Après les attaques dans l'Aude : il y a urgence

Avec les jeunes des cités, on peut enrayer la bascule du ressentiment si on se montre tous concernés.

Le spectacle affligeant que certains jeunes de la cité Ozanam à Carcassonne ont donné à voir, avec l'agression de plusieurs équipes de journalistes venus couvrir la perquisition du domicile du terroriste de l'Aude, interroge par leur absence de désolidarisation ou, pire, l'héroïsation (1) d'un « desperado » de Daech – bien nommé par le sociologue Adil Jazouli (2) – dont on peut se demander jusqu'où pénètre encore la rhétorique criminelle. Si récupérer les radicalisés est sans doute impossible, il est urgent d'endiguer ce fléau. Ne nous y trompons pas, une majorité des jeunes des cités ne rêvent que d'intégration sociale.

Mais ces rêves se heurtent à de nombreux obstacles personnels, familiaux, institutionnels et politiques. Aucun de ces paramètres ne peut être négligé et c'est donc de la responsabilité de tous, y compris des premiers concernés, ces jeunes et leurs familles. On peut enrayer la bascule du ressentiment si on se montre tous concernés. J'ai pu l'expérimenter à Besançon.

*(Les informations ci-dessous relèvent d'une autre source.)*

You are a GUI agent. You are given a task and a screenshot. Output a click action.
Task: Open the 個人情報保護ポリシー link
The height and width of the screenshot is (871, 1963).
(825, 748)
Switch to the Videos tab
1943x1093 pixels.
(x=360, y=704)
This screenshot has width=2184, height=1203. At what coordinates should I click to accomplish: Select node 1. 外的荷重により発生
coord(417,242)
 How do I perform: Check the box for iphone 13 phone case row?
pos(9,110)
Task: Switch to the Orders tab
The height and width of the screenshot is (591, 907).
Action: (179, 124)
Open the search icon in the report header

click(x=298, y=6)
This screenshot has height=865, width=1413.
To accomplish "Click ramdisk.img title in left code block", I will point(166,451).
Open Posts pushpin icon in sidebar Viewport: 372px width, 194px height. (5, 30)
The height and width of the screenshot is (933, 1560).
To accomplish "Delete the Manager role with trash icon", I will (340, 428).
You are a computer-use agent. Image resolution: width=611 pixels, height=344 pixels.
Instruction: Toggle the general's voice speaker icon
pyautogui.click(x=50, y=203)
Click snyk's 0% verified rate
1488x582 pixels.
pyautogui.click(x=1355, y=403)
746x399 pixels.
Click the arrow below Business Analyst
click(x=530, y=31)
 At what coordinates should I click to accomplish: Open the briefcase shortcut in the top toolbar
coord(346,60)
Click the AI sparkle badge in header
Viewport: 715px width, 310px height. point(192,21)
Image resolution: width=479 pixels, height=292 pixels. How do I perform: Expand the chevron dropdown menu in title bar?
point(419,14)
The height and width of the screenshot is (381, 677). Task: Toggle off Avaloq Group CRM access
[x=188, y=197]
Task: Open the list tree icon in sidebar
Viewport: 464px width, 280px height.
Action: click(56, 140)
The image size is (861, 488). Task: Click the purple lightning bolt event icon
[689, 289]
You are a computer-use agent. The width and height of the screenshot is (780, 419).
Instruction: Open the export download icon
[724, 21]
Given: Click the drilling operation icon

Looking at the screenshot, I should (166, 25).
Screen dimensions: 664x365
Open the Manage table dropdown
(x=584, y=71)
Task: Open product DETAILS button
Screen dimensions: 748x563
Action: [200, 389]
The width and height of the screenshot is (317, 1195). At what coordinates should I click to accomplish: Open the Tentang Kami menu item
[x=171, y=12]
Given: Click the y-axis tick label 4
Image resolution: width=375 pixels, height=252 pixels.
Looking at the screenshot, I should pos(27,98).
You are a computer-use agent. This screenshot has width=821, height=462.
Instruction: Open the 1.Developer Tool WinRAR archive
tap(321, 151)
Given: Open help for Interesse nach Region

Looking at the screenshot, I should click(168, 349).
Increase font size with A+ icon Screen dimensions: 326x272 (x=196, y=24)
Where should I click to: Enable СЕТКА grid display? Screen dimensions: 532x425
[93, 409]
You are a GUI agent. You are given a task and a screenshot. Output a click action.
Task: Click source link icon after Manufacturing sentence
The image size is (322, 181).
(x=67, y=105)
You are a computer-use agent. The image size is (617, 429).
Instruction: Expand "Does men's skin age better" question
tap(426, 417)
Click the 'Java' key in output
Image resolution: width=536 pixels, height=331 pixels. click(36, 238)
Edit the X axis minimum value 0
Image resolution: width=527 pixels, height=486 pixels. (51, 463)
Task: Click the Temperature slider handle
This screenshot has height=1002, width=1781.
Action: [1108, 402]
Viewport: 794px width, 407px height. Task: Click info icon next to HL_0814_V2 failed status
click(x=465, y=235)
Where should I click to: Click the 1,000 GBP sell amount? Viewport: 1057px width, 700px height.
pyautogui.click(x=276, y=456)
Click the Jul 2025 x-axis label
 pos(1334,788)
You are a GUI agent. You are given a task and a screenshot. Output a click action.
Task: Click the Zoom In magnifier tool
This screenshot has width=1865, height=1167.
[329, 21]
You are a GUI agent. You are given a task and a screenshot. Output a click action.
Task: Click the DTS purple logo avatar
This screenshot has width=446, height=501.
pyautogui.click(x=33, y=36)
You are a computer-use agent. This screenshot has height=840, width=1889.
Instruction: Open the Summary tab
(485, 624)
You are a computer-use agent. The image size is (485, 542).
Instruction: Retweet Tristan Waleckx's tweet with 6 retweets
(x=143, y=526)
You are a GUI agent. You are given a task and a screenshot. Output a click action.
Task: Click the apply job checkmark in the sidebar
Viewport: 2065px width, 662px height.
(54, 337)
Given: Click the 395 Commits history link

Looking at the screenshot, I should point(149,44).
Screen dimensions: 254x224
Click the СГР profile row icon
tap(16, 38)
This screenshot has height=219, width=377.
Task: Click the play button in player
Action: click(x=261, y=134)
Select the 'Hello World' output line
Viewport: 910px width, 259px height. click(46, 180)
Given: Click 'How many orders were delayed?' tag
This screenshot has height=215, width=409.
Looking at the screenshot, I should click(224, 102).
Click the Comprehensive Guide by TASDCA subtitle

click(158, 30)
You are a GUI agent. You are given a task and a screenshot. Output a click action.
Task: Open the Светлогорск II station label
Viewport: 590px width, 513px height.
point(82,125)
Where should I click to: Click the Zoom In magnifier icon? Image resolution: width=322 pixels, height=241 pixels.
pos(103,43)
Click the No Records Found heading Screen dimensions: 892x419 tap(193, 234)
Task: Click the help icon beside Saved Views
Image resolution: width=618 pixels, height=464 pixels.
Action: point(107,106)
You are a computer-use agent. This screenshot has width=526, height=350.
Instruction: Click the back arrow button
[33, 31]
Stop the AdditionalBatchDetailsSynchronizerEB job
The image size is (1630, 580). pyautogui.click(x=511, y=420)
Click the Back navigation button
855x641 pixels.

Entre novembre et décembre 2017, à l'initiative de la MJC Palente, j'ai mené une recherche-action citoyenne visant à mieux faire ensemble autour des jeunes de la cité des Orchamps. Grâce à un dispositif de Thérapie Sociale qui a réuni une vingtaine de personnes sur un total de 14 heures de rencontres, sur cinq groupes de parole, et permis de dépasser la parole brute, les masques, les défenses et les peurs, des sujets aussi brûlants que les obstacles à la démocratisation scolaire ont pu être débattus vers la formulation d'une issue constructive, des préconisations pour mieux faire ensemble, parents et enseignants. Cette recherche répondait ainsi à la demande de la MJC de voir plus clairement les besoins du quartier, s'apprêter à travailler le pouvoir d'agir des habitants et faciliter les échanges parmi et entre tous les protagonistes, habitants comme professionnels de l'accompagnement, autour de jeunes possiblement coincés dans leur quête identitaire, réceptacle et/ou amplification d'un malaise et d'une souffrance sans existence officielle, mais à qui elle a pu montrer, comme aux autres participants, qu'ils peuvent être de véritables agents de changement.

Ici, l'accord sur la réalité partagée vaut tout autant que les préconisations en elles-mêmes ; d'un quartier à l'autre, les personnes ne sont pas les mêmes et vivent des réalités sensiblement différentes, qui ont toutes besoin d'être débattues – et non rabattues sur un modèle de résolution préfabriquée. Un jeune bisontin avertissait : « Il faut montrer aux jeunes qu'ils ont encore leur avenir entre leurs mains ». Une tâche certes immense, mais il y a urgence.

 

Notes :

1. Jean-Marc Ducos, « Il a aussi tué notre communauté : la cité où vivait le terroriste de l'Aude sous le choc », Le Parisien, 25 mars 2018.

2. « Pourquoi il y aura encore des attentats », blog Mediapart, 6 septembre 2017.